Please turn the data below into a numbered list, one line per item, with no blank lines and the pictures left out.

——

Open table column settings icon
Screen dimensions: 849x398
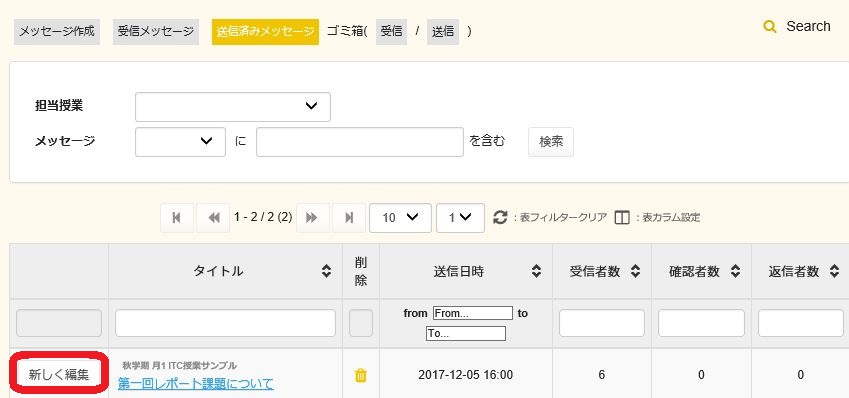coord(622,218)
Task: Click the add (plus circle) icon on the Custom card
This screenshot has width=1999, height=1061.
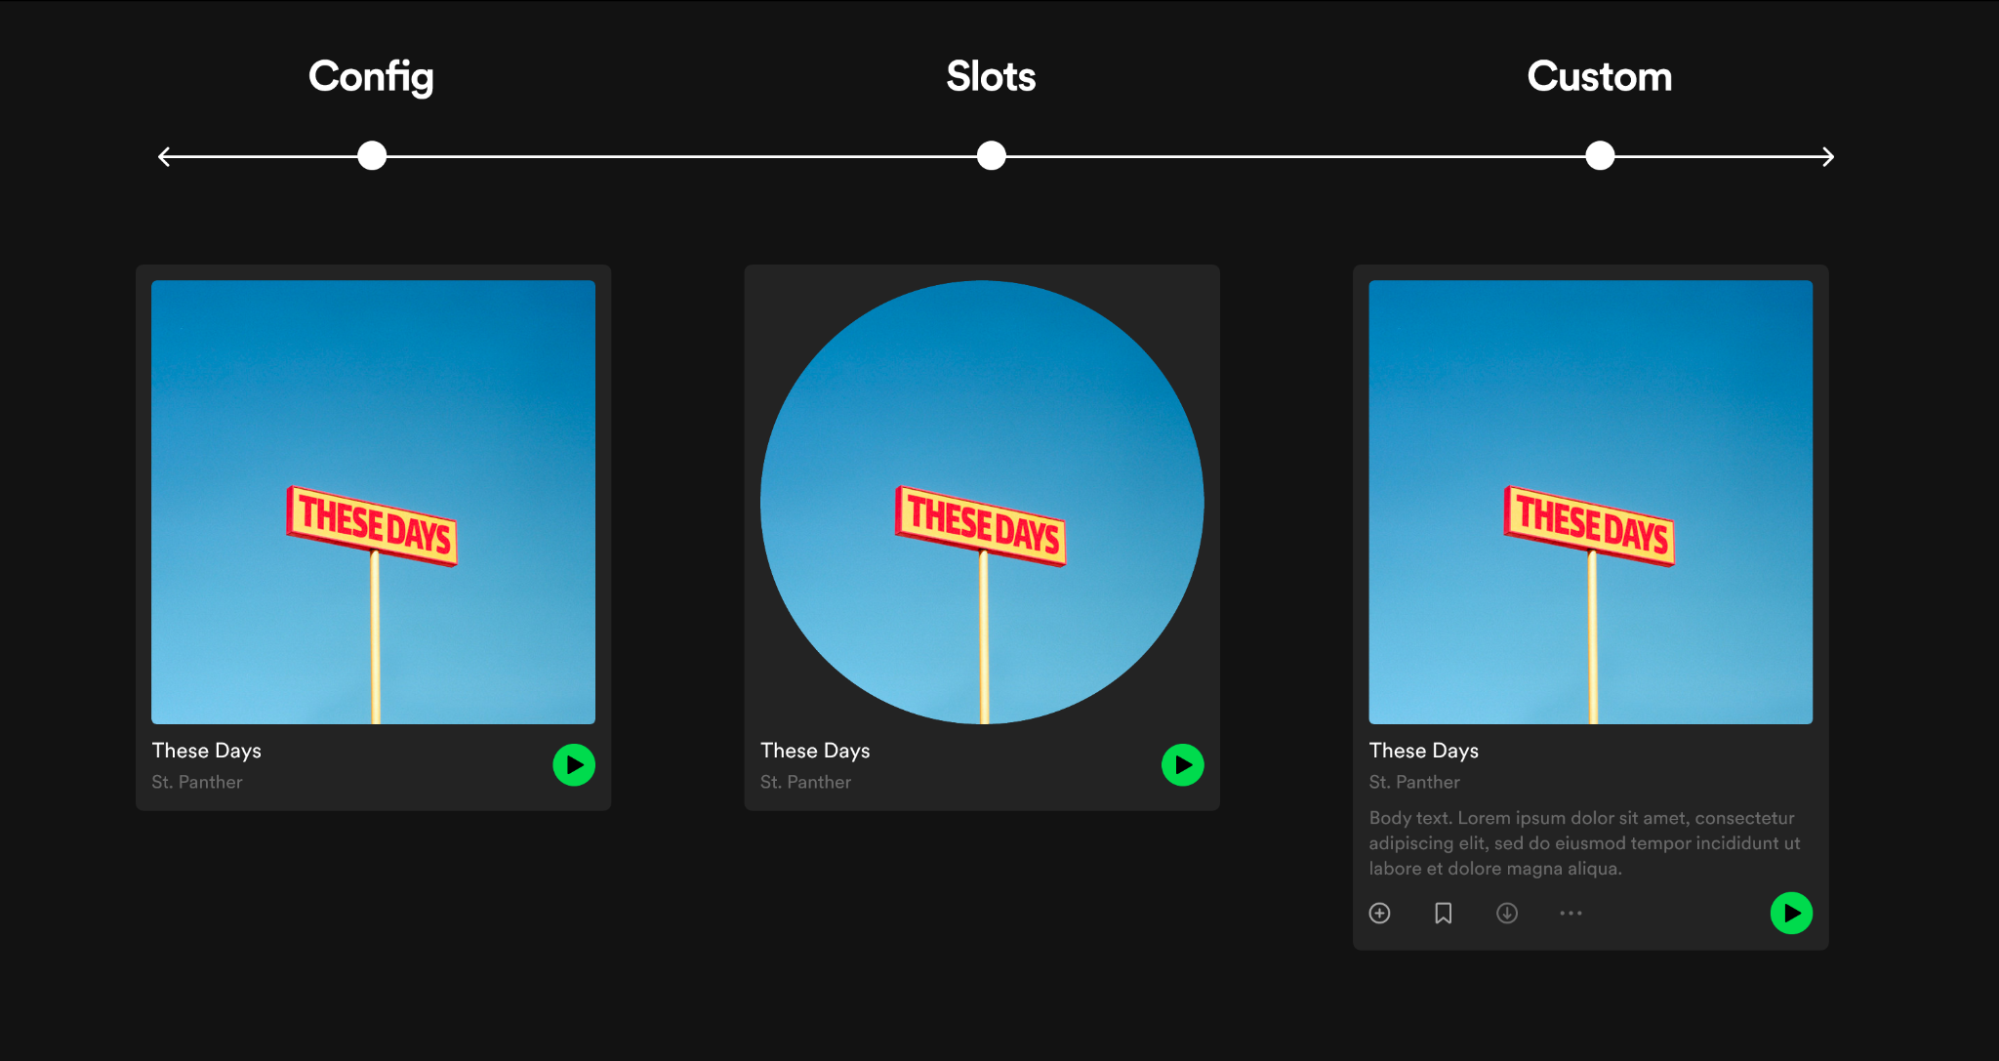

——

◆ ANSWER TO THIS EXERCISE
1. Open table column settings icon
2. Screen dimensions: 849x398
3. coord(622,218)
4. Task: Click the add (plus circle) icon on the Custom card
5. This screenshot has width=1999, height=1061.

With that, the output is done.